* _O QUE SE PEDE_
Copie sem nenhuma alteração as linhas dos registros que começam na linha com "1440x806 pixels." e vão até a linha com "click(x=424, y=24)", incluindo as duas.

* _INFORMAÇÕES FORNECIDAS_
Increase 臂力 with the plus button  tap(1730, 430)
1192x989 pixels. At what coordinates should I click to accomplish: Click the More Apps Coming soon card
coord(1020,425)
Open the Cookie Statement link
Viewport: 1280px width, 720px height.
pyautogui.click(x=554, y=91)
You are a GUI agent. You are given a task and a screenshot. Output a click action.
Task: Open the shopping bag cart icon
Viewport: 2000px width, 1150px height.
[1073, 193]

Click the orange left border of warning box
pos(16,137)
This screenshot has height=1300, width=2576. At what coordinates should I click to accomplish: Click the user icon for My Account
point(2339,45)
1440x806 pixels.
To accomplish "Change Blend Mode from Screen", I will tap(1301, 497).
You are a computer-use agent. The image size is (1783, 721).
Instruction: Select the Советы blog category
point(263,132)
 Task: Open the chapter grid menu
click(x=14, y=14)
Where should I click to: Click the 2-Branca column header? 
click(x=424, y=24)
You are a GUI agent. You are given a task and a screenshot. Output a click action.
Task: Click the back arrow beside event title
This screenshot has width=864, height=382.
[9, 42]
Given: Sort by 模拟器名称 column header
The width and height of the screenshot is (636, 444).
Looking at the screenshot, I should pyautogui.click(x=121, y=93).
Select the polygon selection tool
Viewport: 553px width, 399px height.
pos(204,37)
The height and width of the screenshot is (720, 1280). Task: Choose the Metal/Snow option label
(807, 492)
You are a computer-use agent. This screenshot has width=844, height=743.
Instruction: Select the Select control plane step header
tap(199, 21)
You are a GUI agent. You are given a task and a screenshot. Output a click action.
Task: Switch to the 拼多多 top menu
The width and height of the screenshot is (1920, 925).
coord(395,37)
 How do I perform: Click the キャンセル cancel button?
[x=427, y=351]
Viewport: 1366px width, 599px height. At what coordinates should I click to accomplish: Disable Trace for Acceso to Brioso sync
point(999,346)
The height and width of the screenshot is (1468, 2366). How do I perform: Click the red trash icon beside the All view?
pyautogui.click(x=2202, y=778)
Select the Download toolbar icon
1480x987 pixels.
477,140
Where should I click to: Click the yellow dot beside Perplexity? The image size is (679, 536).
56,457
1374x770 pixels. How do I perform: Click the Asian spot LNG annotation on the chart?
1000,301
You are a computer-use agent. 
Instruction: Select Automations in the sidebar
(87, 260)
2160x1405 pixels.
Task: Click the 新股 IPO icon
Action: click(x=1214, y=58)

* _A RESPOSTA_
1440x806 pixels.
To accomplish "Change Blend Mode from Screen", I will tap(1301, 497).
You are a computer-use agent. The image size is (1783, 721).
Instruction: Select the Советы blog category
point(263,132)
 Task: Open the chapter grid menu
click(x=14, y=14)
Where should I click to: Click the 2-Branca column header? 
click(x=424, y=24)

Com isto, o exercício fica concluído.